« Depuis mon opération, je me sens libérée. C'est comme une nouvelle vie. » Bintou, 27 ans, a appris par hasard qu'elle avait été excisée dans son pays natal, le Mali. Installée en France depuis dix ans, employée du secteur bancaire, elle vient de bénéficier d'une chirurgie réparatrice à l'hôpital de Montreuil, en Seine-Saint-Denis. Dans cette unité spécialisée, les victimes d’excision peuvent voir une sage-femme, une psychologue, une sexologue, une assistance sociale et une conseillère conjugale et familiale, puis, si elles le souhaitent, une chirurgienne pour être opérées. À partir du 8 mars, date de la Journée internationale des droits des femmes, leur parcours sera intégralement pris en charge par la Sécurité sociale, et non plus seulement l'opération. Le dispositif pourrait être généralisé en France, si l'expérimentation de trois ans est validée.
« Trop souvent, la prise en charge se réduit à la chirurgie. C’est catastrophique : la chirurgie seule ne permet pas une réparation sur les plans psychologique et sexuel », déplorait en octobre dans nos colonnes la Dr Sarah Abramowicz, gynécologue-obstétricienne, qui a créé l’unité en 2017 au centre hospitalier intercommunal André-Grégoire de Montreuil. « La chirurgie n’est pas systématique au terme du parcours.
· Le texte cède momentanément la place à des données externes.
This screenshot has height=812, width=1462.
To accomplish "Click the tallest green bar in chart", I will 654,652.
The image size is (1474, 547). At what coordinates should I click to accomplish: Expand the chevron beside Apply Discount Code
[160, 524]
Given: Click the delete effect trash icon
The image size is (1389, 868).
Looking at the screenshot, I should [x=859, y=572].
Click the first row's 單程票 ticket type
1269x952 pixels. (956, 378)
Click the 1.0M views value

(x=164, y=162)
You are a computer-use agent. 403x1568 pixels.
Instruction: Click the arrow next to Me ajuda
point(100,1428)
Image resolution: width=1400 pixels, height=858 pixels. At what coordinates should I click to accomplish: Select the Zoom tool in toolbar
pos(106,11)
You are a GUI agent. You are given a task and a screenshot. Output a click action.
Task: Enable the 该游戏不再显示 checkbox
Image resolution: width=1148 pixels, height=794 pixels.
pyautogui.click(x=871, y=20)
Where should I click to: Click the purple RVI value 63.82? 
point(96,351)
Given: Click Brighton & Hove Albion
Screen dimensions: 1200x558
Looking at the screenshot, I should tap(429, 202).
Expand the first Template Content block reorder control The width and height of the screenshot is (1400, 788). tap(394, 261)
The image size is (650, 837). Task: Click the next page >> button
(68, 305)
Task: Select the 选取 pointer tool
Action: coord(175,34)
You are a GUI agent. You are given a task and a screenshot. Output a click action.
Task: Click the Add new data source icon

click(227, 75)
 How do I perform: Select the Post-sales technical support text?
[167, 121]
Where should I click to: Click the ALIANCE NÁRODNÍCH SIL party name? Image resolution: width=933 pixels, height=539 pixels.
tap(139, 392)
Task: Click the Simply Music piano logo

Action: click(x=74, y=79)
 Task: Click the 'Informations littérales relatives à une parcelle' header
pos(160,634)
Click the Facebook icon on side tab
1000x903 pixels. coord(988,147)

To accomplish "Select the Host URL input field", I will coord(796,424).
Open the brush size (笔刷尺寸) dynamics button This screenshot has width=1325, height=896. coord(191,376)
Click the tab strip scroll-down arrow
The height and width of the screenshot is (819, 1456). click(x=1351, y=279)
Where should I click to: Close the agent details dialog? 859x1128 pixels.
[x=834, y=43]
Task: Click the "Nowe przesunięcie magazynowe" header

Certaines patientes ne le souhaitent pas », rapporte la gynécologue. Le parcours de soins dure en moyenne de quatre à cinq mois sans chirurgie et de sept à huit mois minimum quand il y en a une, auxquels il faut ajouter un suivi postopératoire de six mois.
« Opérer sans traiter les traumatismes n’a pas de sens, interpellait la Dr Abramowicz. Redonner un organe, celui du plaisir, doit être accompagné. » D’autant que les femmes victimes de mutilations développent plus de troubles que la population générale, notamment des troubles du stress post-traumatique. « Ma famille n'est pas encore au courant. Je vais leur en parler cet été quand je retournerai au Mali. J'ai besoin d'en discuter avec ma maman, qu'elle s'excuse. Je lui en ai beaucoup voulu », témoigne Bintou, une semaine après son opération, auprès de l’AFP. « J'ai appris que j'avais été excisée en surprenant une conversation téléphonique. Je n'en ai aucun souvenir, je pense que j'étais bébé, confie-t-elle. Pouvoir avoir un rapport sexuel pour la première fois à 27 ans, et réduire les risques de complications pendant l'accouchement, c'est ce qui m'a le plus motivé. »
En France, 125 000 femmes excisées
Selon le ministère de l'Égalité entre les femmes et les hommes, le nombre de femmes excisées en France est estimé à 125 000. En Seine-Saint-Denis, elles représenteraient 7,3 % des femmes. Et 11 % des filles de femmes mutilées sont à risque. L’Auvergne-Rhône-Alpes et la Nouvelle-Aquitaine sont respectivement les deuxième et troisième régions concernées.
À Montreuil, la majorité des patientes accueillies sont arrivées en France après avoir été excisées dans leur pays d'origine. « D'autres ont été excisées dans le pays d'origine des parents pendant les vacances ; quelques-unes l'ont été en France dans les années 1980 », indique la Dr Abramowicz. Pour beaucoup, l'excision n’a été que le début d'une série de violences. Dans l'unité, elles sont nombreuses à avoir subi violences sexuelles, viols conjugaux, mariages forcés. Certaines ont fui leur pays pour éviter que leur fille ne soit, elle aussi, excisée. « Je me dis que c'est une lutte féministe », revendique la Dr Abramowicz.
La chirurgie réparatrice « est une opération assez facile, basée sur les mêmes techniques que les chirurgies de changement de genre », explique la Dr Émilie Orain, chirurgienne formée par Sarah Abramowicz. « Mais elle peut redéclencher des traumatismes, des flash-backs, des cauchemars. C'est pour cela qu'on le fait sous anesthésie générale », indique-t-elle aux patientes en consultation.
Deux cents femmes suivent ce parcours de soins chaque année à Montreuil. La moitié se fait opérer. Dans les trois ans à venir, l'unité espère en accueillir un millier. D’autres centres existent en France, notamment ceux ouverts par l’association Les orchidées rouges à Bordeaux et à Lyon. Partout, les spécialistes plaident pour une meilleure sensibilisation de l’ensemble des professionnels de santé au repérage des femmes excisées et des jeunes filles à risque.